The NoStringMax routine cited in #5a in the previous section is shown in Figure 1.

Blog_20160901_2

Figure 1: Test C# Data Table Load Routine Using No String Length Maximums

The StringMax routine cited in #5b in the previous section is shown in Figure 2. The ONLY difference between this routine and the previous one is the addition of the MaxLength assignment that is highlighted below. This single line sets the maximum length of each data table column to the value of the iMaxStringLen parameter. As cited in #5b, this value ranged from 30 to 1,000 during testing.

Blog_20160901_3

Figure 2: Test C# Data Table Load Routine Using String Length Maximums

The Map routine cited in #5c in the previous section is shown in Figure 3 through Figure 6. Logically, this code is identical to that of #5a and #5b, but the individual column mappings make the routine much longer. Note: since no strings are used for the data table columns, the MaxLength parameter is unnecessary.

Blog_20160901_4

Figure 3: Test C# Data Table Load Routine Using Data Type Mapping – Part 1

Blog_20160901_5

Figure 4: Test C# Data Table Load Routine Using Data Type Mapping – Part 2

Blog_20160901_6

Figure 5: Test C# Data Table Load Routine Using Data Type Mapping – Part 3

Blog_20160901_7

Figure 6: Test C# Data Table Load Routine Using Data Type Mapping – Part 4

The routine cited in #5d in the previous section is shown in Figure 7.

Blog_20160901_8

Figure 7: C# Test Routine that Sends Data Table to SQL Server Using a TVP

Results

1.The T-SQL code alone, cited in Test Frameworks #1a did not recreate the problem observed at the customer site when either SQL trace or Extended Events (XEvents) were used, so additional testing was unnecessary.

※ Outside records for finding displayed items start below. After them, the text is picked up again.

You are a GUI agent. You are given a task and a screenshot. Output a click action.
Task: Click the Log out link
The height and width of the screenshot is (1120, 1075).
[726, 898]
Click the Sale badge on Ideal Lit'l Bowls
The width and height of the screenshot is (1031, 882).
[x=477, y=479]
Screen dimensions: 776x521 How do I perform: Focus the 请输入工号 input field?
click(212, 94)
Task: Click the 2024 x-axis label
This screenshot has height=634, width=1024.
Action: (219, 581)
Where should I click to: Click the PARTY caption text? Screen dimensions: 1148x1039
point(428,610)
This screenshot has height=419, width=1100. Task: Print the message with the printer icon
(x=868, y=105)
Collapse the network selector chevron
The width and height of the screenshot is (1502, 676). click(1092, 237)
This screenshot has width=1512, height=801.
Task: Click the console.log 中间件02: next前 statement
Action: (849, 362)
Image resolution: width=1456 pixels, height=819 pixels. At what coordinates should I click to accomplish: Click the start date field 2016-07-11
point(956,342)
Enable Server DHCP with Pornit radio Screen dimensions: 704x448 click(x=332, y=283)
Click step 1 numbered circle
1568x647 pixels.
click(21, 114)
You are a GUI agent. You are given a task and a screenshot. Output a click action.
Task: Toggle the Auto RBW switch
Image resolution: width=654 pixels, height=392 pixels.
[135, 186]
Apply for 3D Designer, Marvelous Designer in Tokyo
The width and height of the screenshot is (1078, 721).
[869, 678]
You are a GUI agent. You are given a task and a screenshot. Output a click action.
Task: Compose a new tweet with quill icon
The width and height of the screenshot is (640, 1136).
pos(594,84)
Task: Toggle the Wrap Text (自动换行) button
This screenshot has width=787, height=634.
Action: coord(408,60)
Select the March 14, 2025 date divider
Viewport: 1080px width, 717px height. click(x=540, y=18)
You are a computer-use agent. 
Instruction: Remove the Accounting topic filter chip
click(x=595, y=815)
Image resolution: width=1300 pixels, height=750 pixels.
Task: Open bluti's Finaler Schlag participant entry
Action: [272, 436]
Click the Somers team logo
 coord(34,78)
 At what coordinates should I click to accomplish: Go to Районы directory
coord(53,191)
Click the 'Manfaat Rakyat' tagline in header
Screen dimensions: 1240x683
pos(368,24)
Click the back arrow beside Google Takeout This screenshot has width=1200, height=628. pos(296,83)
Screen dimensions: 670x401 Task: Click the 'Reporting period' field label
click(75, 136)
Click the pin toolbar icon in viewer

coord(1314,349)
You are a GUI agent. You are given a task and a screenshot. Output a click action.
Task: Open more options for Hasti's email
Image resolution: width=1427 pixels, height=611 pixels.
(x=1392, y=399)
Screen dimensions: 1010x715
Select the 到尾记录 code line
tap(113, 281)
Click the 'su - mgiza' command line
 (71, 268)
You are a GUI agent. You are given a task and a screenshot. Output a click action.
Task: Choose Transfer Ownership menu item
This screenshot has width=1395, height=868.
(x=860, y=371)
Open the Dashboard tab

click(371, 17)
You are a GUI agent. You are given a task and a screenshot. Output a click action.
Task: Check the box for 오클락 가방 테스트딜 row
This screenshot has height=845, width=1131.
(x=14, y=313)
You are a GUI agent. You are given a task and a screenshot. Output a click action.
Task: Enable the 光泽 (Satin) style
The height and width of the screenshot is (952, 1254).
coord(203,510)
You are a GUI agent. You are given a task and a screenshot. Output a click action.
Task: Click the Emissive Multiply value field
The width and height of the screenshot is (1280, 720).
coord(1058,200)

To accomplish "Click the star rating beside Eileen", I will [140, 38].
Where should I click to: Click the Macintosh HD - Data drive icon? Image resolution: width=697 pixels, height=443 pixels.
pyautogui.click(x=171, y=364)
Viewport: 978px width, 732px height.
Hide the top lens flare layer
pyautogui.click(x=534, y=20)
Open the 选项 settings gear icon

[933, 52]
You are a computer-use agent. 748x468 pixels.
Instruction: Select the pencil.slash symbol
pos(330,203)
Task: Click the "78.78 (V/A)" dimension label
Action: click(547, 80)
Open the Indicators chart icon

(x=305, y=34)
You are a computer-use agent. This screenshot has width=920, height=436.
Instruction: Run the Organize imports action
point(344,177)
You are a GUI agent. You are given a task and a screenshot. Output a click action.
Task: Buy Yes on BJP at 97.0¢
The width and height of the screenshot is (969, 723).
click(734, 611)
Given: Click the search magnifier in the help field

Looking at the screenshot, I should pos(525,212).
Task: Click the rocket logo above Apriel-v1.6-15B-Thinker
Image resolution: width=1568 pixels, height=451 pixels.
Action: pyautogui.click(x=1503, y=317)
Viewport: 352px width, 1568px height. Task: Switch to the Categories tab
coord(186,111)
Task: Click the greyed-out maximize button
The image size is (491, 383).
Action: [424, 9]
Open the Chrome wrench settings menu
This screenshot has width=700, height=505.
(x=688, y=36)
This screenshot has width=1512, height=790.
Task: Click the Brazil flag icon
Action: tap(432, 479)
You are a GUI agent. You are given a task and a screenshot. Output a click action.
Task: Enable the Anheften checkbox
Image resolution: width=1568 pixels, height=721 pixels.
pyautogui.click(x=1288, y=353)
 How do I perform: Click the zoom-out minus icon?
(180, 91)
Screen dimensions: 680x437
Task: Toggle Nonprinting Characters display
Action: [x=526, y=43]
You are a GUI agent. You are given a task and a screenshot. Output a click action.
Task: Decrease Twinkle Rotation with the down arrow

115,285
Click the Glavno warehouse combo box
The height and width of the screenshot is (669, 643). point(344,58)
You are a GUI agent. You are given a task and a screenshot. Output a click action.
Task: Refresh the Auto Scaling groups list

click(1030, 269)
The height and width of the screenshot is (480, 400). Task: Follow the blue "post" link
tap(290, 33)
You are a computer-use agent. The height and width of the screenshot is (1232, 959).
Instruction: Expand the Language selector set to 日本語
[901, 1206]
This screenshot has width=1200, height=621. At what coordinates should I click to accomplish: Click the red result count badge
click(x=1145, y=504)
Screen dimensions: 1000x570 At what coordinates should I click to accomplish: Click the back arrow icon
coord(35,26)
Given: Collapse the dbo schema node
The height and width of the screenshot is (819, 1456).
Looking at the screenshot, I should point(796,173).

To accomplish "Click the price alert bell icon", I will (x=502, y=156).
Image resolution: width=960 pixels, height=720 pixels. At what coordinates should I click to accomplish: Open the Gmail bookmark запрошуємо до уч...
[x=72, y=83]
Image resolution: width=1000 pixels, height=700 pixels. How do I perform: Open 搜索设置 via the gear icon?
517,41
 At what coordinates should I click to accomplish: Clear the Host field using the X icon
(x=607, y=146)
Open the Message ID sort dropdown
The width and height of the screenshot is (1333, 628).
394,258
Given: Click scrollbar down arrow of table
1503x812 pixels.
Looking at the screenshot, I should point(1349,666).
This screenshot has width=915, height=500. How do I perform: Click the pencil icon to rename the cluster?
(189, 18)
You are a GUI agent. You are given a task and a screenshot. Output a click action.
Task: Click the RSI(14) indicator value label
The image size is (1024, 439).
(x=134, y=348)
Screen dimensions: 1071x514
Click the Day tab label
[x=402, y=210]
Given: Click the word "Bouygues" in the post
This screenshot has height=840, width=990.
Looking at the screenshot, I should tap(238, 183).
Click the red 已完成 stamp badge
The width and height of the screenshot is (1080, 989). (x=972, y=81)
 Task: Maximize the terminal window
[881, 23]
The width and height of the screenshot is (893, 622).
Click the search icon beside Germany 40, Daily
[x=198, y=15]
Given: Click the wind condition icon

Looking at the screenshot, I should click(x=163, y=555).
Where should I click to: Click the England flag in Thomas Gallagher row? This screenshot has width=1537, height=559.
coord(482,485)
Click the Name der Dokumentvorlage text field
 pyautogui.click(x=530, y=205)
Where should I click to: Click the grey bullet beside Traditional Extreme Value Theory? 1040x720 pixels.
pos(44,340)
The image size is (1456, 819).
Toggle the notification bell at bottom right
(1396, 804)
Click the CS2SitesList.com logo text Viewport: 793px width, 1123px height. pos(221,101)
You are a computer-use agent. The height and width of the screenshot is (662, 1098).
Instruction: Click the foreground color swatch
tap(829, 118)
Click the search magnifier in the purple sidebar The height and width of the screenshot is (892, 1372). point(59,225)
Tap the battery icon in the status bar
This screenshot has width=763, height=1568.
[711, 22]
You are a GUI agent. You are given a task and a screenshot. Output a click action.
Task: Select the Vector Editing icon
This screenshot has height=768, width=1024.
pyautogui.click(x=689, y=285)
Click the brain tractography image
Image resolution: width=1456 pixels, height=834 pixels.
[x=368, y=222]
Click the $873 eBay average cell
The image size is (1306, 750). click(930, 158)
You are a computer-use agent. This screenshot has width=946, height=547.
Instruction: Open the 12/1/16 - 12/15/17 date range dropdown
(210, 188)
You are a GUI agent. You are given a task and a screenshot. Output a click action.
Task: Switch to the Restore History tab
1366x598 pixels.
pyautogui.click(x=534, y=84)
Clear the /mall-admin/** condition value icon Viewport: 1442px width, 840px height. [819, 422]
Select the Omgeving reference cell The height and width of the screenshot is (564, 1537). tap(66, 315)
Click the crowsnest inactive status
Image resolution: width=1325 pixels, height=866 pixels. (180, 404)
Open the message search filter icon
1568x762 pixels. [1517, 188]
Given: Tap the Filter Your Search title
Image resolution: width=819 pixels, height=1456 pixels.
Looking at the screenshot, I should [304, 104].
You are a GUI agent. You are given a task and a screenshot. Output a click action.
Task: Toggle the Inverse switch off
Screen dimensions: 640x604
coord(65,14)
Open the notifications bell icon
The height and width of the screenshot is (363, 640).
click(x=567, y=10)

2.No problems occurred when the C# application was used in conjunction with SQL trace or XEvents as long as no completed events were captured. Therefore, capturing only specific trace events created the problems.

3.Further research showed that when the C# code was running, adding ad-hoc or batch completed events to SQL traces or XEvent sessions caused issues. Adding completed statement events did not change things appreciably.

4.Interestingly, the extreme misbehavior was triggered by the combination of using NoStringMax C# code and having SQL trace or XEvents capture ad-hoc or batch completed events. Although the StringMax and Map routines ran a little more slowly for certain record count levels when SQL trace or XEvents captured ad-hoc or batch completed events, the dramatic memory consumption issues did not occur at all when these methods were used.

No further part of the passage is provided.